The ONCA rejected FHL's arguments about the retrospective application of the EPA, Part X. The ONCA held that the trial judge did not retrospectively apply the EPA, and that there was an "ongoing obligation under s. 93 of the EPA to remediate the damage."21 Even though the spills occurred before Part X of the EPA came into force, the ONCA noted that FHL's obligations under the legislation are ongoing.22

The ONCA upheld the ONSC's assessment and award for damages based on the cost to remediate Mr. Huang's properties.23

Key Takeaways

The ONCA decision confirms that foreseeability is not a constituent element of the tort of nuisance. In making this finding, the ONCA conducted a review of Canadian and international jurisprudence on nuisance.

The ONCA applied EPA, s. 93 and s. 99 to a spill that occurred before Part X was proclaimed into force. This is an important application of Part X in the developing body of jurisprudence on s. 99, on the heels of ONCA's groundbreaking decision in Midwest Properties Ltd. v. Thordarson.24 The ONCA confirmed that EPA, s. 93 triggers an ongoing obligation to remediate damage, even though the spills occurred before the enactment of Part X of the EPA.

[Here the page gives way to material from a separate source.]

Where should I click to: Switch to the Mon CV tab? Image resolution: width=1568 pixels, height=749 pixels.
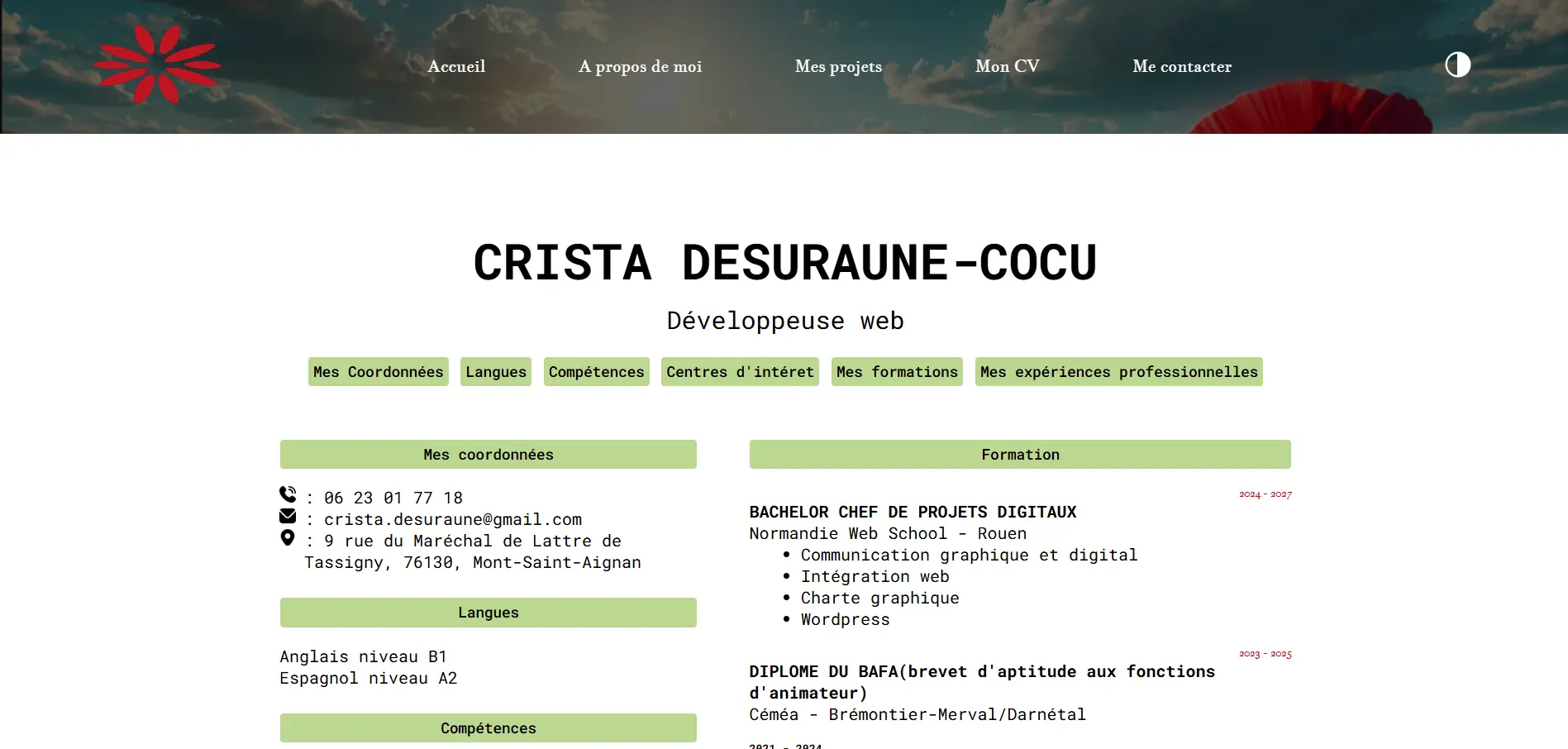(1007, 66)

The ONCA's decision to award damages for the cost to remediate continues a line of decisions on damages to compensate for environmental harm. The ONCA accepted the trial judge's selection of remediation strategies that were most likely to restore Mr. Huang to the position he would have been in had the contamination not occurred.25 Courts are trending towards awarding restoration costs as the appropriate measure of damages rather than diminution in value of property. In doing so, courts are sending a message about the importance of fully compensating plaintiffs and restoring them to their original positions –a fundamental principle of tort damages.26

Finally, Mr. Hillary was only sued in his capacity as an owner of 36 Cameron and not as an officer and director of FHL. It would have been interesting to see whether the courts would have found liability against Mr. Hillary had he been sued in his capacity as an officer and director.


1 Huang v Fraser Hillary's Limited, 2018 ONCA 527 [Huang ONCA].

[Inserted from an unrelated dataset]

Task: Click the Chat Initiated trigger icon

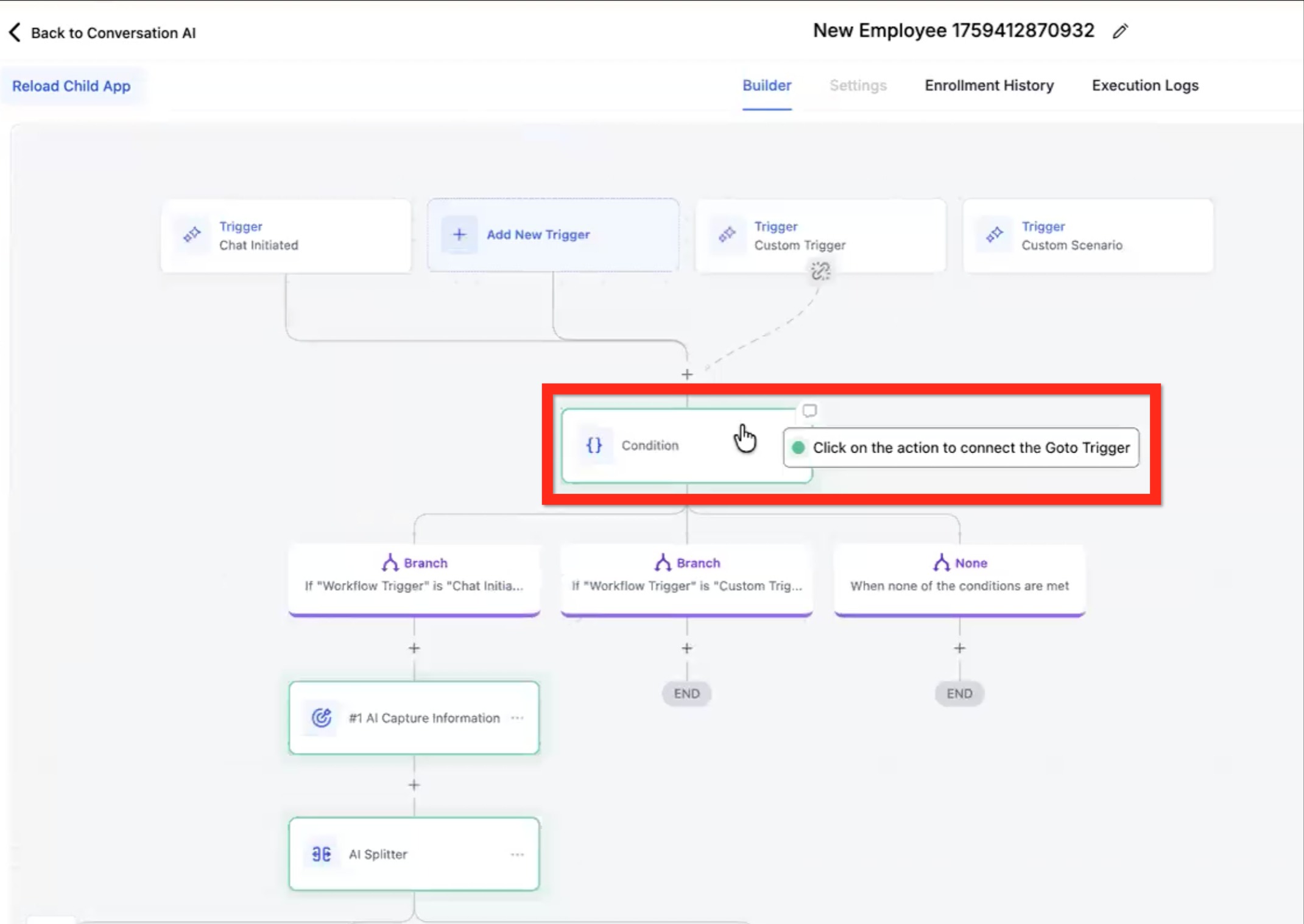Action: 192,235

2 Huang v Fraser Hillary's Limited, 2017 ONSC 1500 at para 1-4 [Huang ONSC].

3 Huang ONCA at para 7.

4 The claim against Mr. Hillary was in his capacity as the owner of 36 Cameron and not as an officer and director of FHL.

5 RSO 1990, c E 19.

6 Huang ONSC at para 5.

7 Huang ONCA.

8 Huang ONSC at para 125. 

9 Huang ONSC at para 125.

10 Ibid at para 149.

11 Ibid at paras 78-79.

12 Ibid at para 80.

13 Ibid at para 84.

14 Ibid at para 99.

15 Ibid at para 103.

16 Ibid at paras 52-55. 

17 Huang ONCA at para 42.

18 Huang ONCA.

19 Ibid at para 22.

20 Ibid at para 28.

21 Ibid at para 31.

22 Ibid.

23 Ibid at para 42. 

24 Midwest Properties Ltd. v Thordarson, 2015 ONCA 819.

25 Ibid at para 42.

26 Athey v Leonati [1996] 3 SCR 458, [1996] SCJ No 102. 

The content of this article is intended to provide a general guide to the subject matter. Specialist advice should be sought about your specific circumstances.